Data for review START

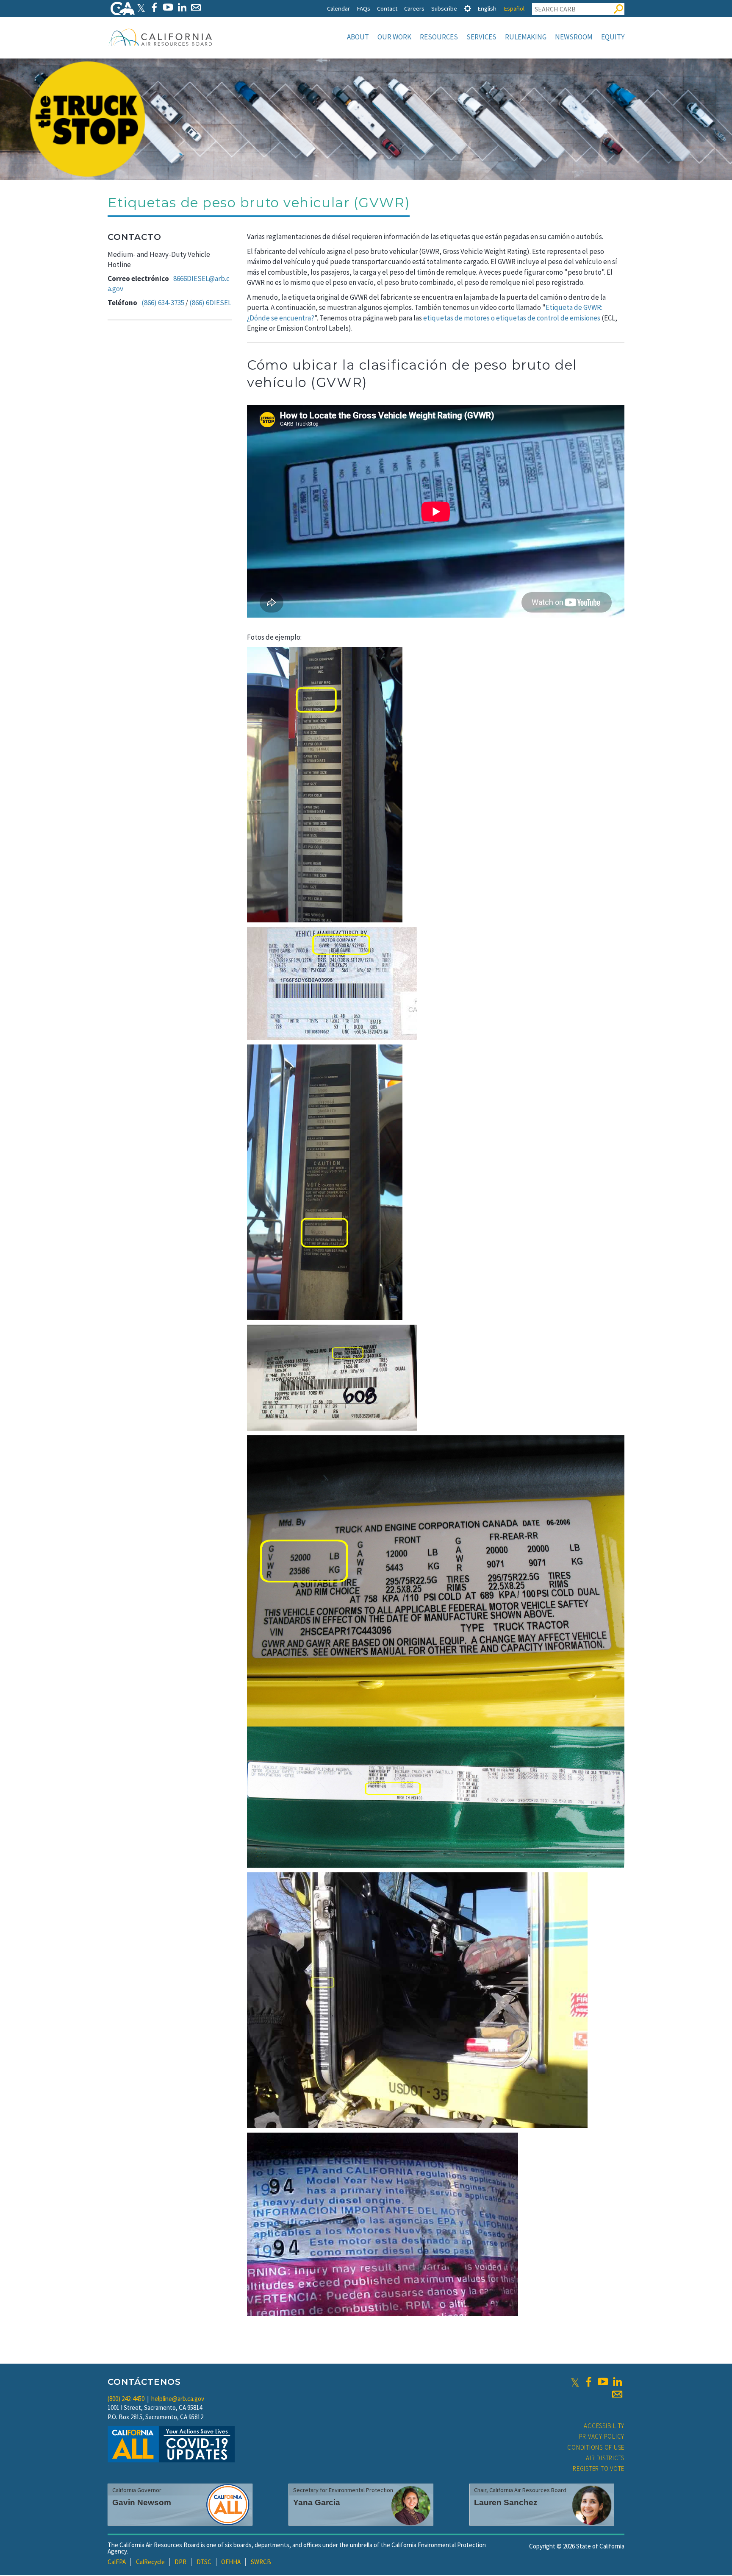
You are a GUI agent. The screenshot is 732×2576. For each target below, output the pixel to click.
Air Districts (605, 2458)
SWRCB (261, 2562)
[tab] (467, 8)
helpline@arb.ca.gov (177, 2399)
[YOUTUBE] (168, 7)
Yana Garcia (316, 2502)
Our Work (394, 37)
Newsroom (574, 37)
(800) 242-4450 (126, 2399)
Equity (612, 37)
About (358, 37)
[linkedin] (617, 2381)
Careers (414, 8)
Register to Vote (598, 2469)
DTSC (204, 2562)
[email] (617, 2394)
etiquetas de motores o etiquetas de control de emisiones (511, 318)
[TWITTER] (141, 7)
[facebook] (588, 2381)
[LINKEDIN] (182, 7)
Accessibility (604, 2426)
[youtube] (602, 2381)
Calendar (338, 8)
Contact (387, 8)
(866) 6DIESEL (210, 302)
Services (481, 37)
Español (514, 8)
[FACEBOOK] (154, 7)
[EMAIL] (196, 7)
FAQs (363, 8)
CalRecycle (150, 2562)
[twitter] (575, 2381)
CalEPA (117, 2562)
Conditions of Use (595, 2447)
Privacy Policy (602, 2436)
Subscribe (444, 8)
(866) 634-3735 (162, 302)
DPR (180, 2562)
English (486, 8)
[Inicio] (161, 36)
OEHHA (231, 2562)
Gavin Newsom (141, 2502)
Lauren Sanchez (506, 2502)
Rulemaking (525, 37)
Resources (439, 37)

Data for review END
Data for review START

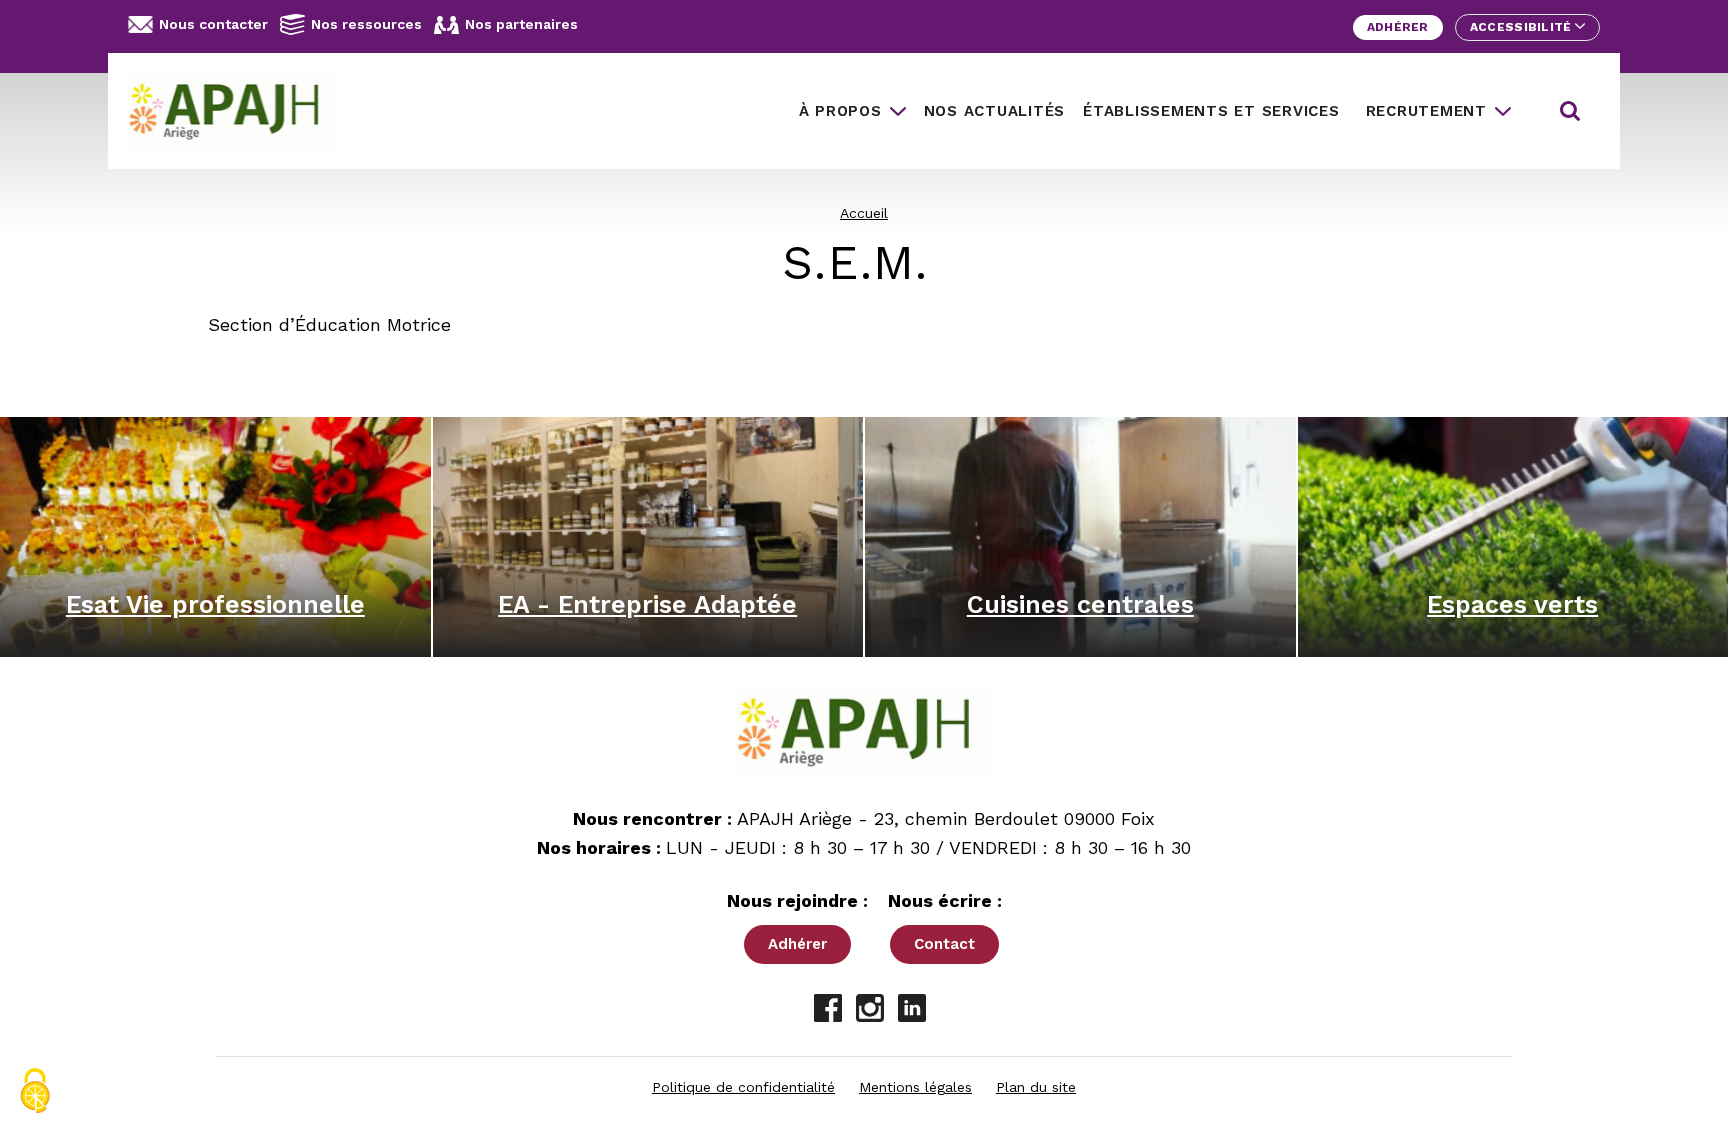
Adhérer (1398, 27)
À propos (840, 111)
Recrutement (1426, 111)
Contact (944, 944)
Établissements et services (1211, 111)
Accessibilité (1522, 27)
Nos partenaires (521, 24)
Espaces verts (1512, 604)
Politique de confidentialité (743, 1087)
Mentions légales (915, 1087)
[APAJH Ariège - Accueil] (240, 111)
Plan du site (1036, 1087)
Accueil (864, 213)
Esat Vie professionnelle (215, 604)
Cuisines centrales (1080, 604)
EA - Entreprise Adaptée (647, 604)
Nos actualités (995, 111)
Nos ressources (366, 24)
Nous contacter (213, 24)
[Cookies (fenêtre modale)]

Data for review END

| Problem details |
Starting at the line that contains "Contact (387, 8)" and stopping after the line that contains "Resources (439, 37)", write out every line exactly as it appears above, and no other line.

| Exercise response |
Contact (387, 8)
(866) 6DIESEL (210, 302)
Services (481, 37)
Español (514, 8)
[FACEBOOK] (154, 7)
[EMAIL] (196, 7)
FAQs (363, 8)
CalRecycle (150, 2562)
[twitter] (575, 2381)
CalEPA (117, 2562)
Conditions of Use (595, 2447)
Privacy Policy (602, 2436)
Subscribe (444, 8)
(866) 634-3735 (162, 302)
DPR (180, 2562)
English (486, 8)
[Inicio] (161, 36)
OEHHA (231, 2562)
Gavin Newsom (141, 2502)
Lauren Sanchez (506, 2502)
Rulemaking (525, 37)
Resources (439, 37)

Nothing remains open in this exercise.